After some reflection I offered him another path which, I thought, would allow him to sacrifice something (else) while retaining our family bonding activities. I told him that I would enlist family members to join him in a daily early morning (5:00 am) prayer session on Zoom for the duration of the Lenten season. He would be sacrificing sleep at the sweetest part of the cycle but, in addition, he would be accompanied on this journey by an-as-yet-to-be-determined number of family members. He thought about it and then nodded affirmatively. Waves of relief flooded over Al and I. We had dodged a bullet.

I went home and crafted an announcement on our family chat line. My Mom and youngest sister are both ordained Ministers so I knew that the Lord would not allow them to pass on this opportunity. Devawn had to show because this was an attempt to "rescue" him. Al of course had to show because ... My cousin Jenny in Virginia would also show because she does not miss an opportunity to compensate for living so far away from us. 

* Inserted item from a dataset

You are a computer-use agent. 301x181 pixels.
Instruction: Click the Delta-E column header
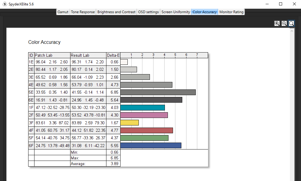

I got a few acknowledgments but people were not breaking down the doors trying to get in. A day or two before we were set to launch  Dev called me up and said that folks would be a lot more enthusiastic if I started at 6:00 am rather than 5. I thought that would be reducing the sacrificial quotient but I went along. I communicated that revised start time on the family chat line. Somewhere along the way he also communicated that he was going to be sacrificing the wine anyway. I was too far in. I had to move forward.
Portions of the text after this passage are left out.